--- Start RECORD LIST ---

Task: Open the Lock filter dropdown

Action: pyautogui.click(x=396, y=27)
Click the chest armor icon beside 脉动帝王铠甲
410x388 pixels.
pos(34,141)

--- End RECORD LIST ---

STATED PROBLEM: Please recast the data above as a JSON list of strings, one string for each line, leaving out blank lines.

TASK SOLUTION:
[
  "Task: Open the Lock filter dropdown",
  "Action: pyautogui.click(x=396, y=27)",
  "Click the chest armor icon beside 脉动帝王铠甲",
  "410x388 pixels.",
  "pos(34,141)"
]